From the listing below, give again exactly the lines from the line with "Where should I click to: Expand" to the line with "This screenshot has height=395, width=731.", ends included, without any pictures.

━━━ Given entries ━━━

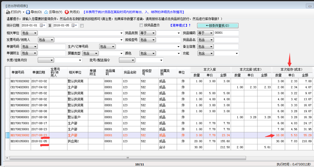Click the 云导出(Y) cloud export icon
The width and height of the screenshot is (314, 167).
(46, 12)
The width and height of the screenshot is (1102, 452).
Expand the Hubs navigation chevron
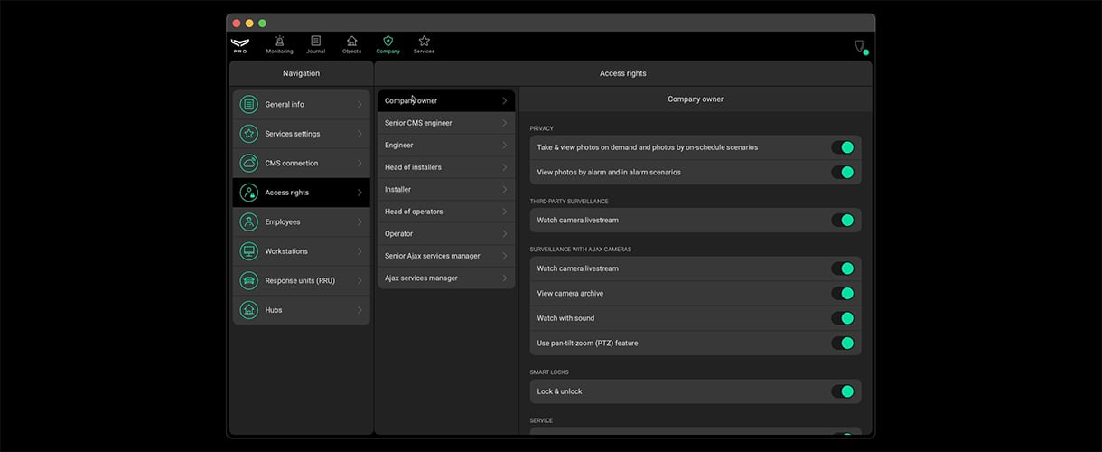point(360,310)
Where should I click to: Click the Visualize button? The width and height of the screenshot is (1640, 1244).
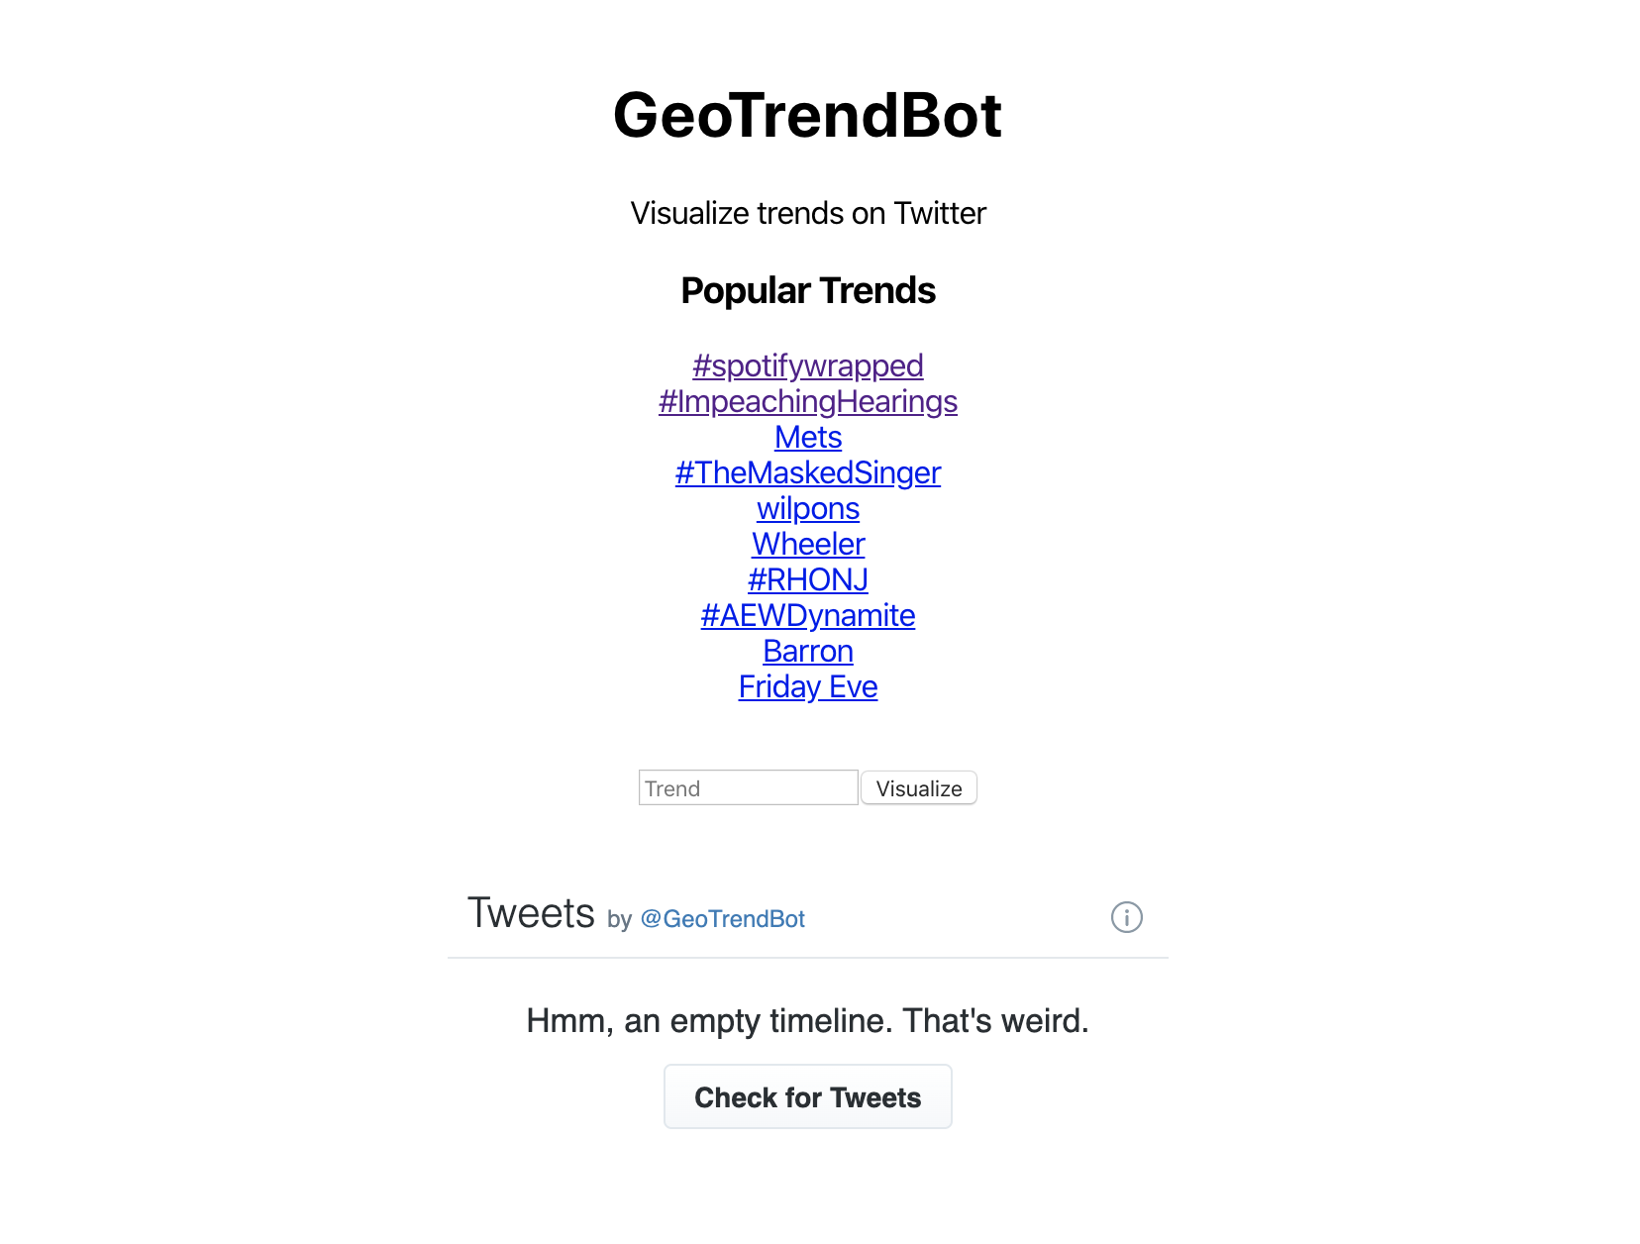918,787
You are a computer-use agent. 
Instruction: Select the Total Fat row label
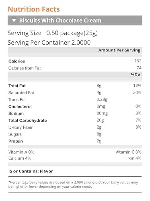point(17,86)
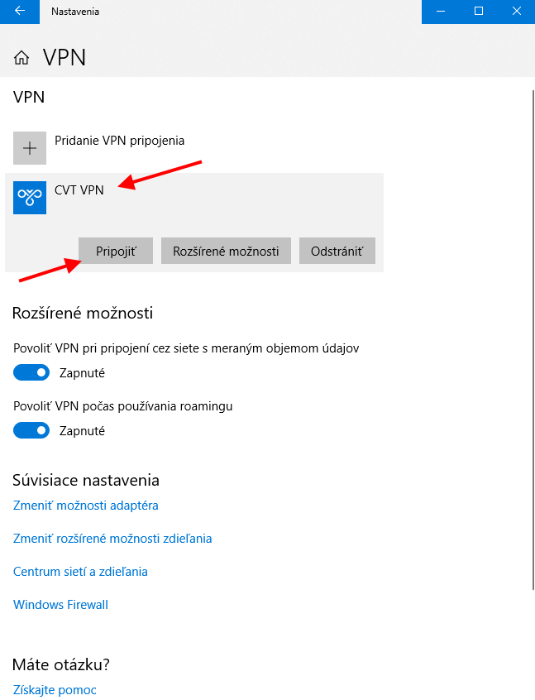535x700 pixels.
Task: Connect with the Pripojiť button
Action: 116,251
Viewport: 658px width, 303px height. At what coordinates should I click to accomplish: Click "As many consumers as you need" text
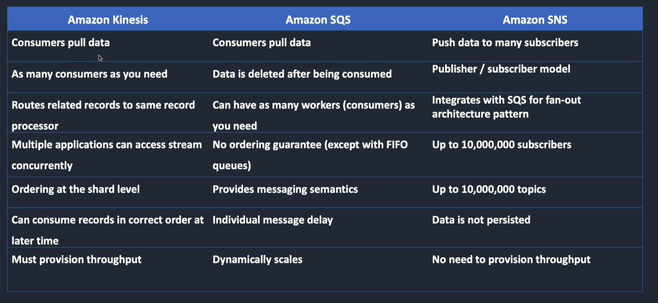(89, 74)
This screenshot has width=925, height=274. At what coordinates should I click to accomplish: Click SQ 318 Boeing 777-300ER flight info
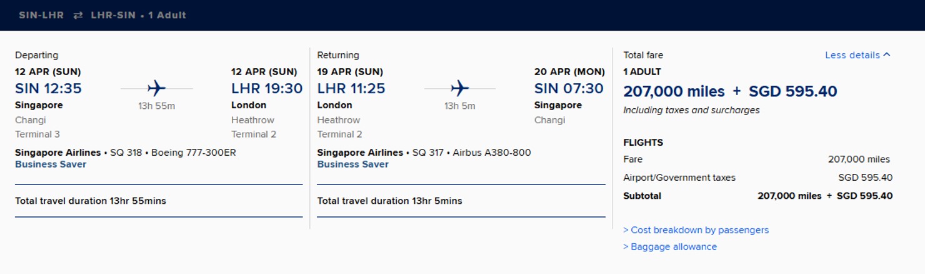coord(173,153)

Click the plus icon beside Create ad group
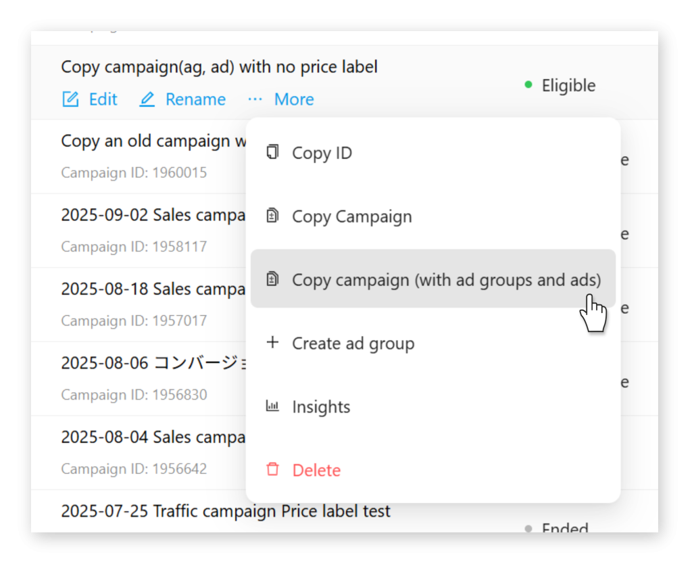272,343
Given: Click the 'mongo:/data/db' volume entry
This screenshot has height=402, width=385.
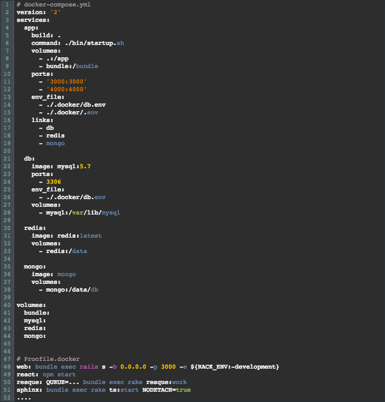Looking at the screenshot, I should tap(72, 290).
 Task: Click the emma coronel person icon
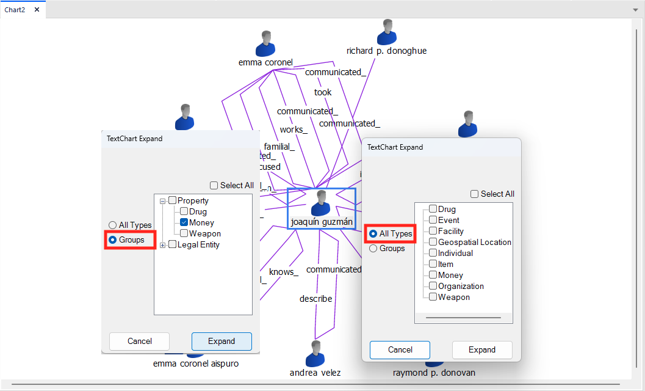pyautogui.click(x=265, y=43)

━━━
━━━ Given entries ━━━

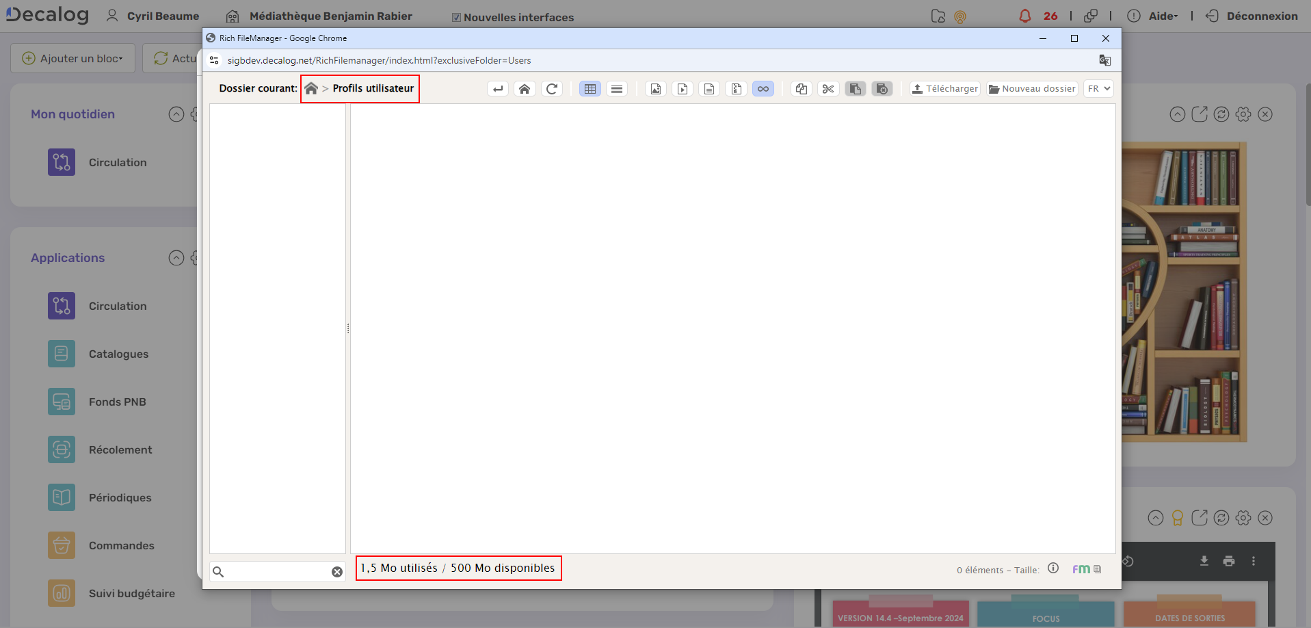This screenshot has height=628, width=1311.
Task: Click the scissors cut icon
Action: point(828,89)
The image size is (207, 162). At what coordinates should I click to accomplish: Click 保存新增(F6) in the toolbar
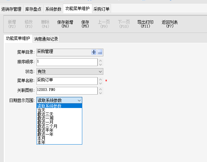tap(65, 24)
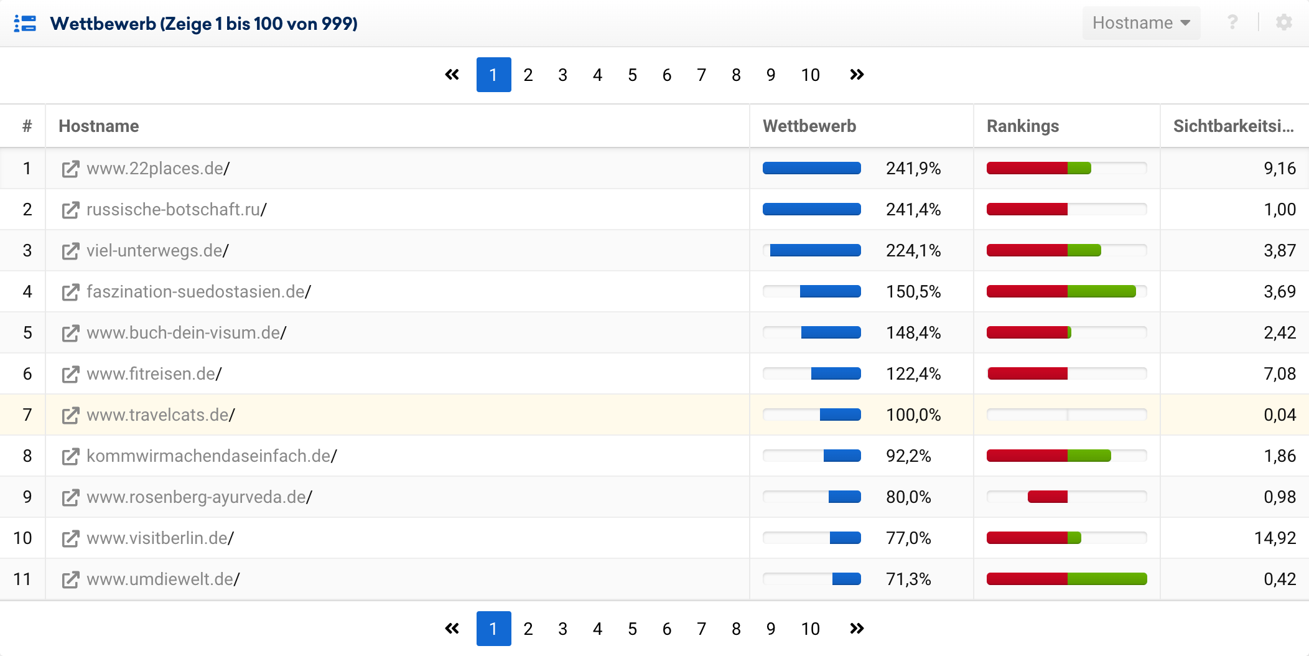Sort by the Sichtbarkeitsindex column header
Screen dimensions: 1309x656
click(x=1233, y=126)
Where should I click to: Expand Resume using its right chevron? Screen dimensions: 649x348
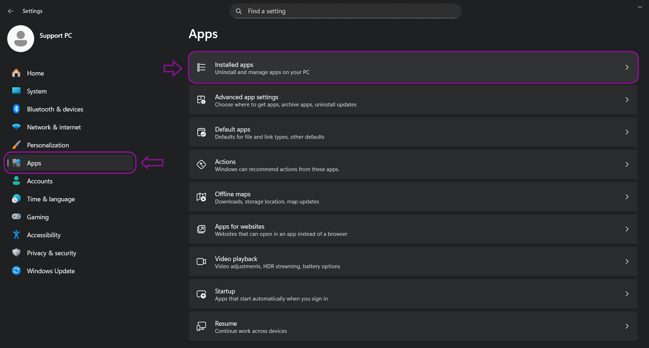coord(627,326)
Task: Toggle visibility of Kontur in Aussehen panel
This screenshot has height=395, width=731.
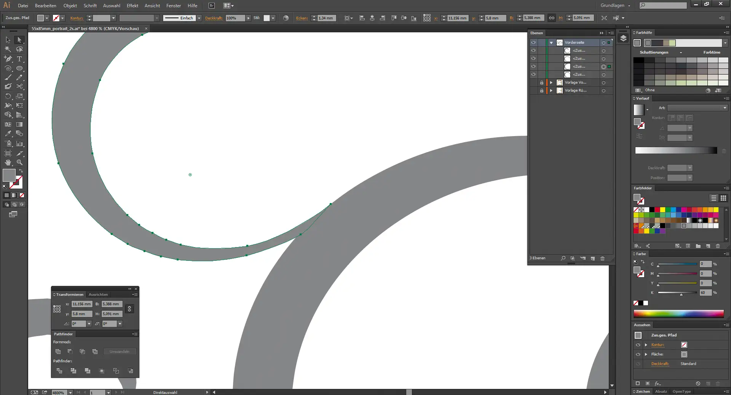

━━━

■ Expected output ■
Where should I click to: Expand Resume using its right chevron? Screen dimensions: 649x348
coord(627,326)
Task: Toggle visibility of Kontur in Aussehen panel
This screenshot has height=395, width=731.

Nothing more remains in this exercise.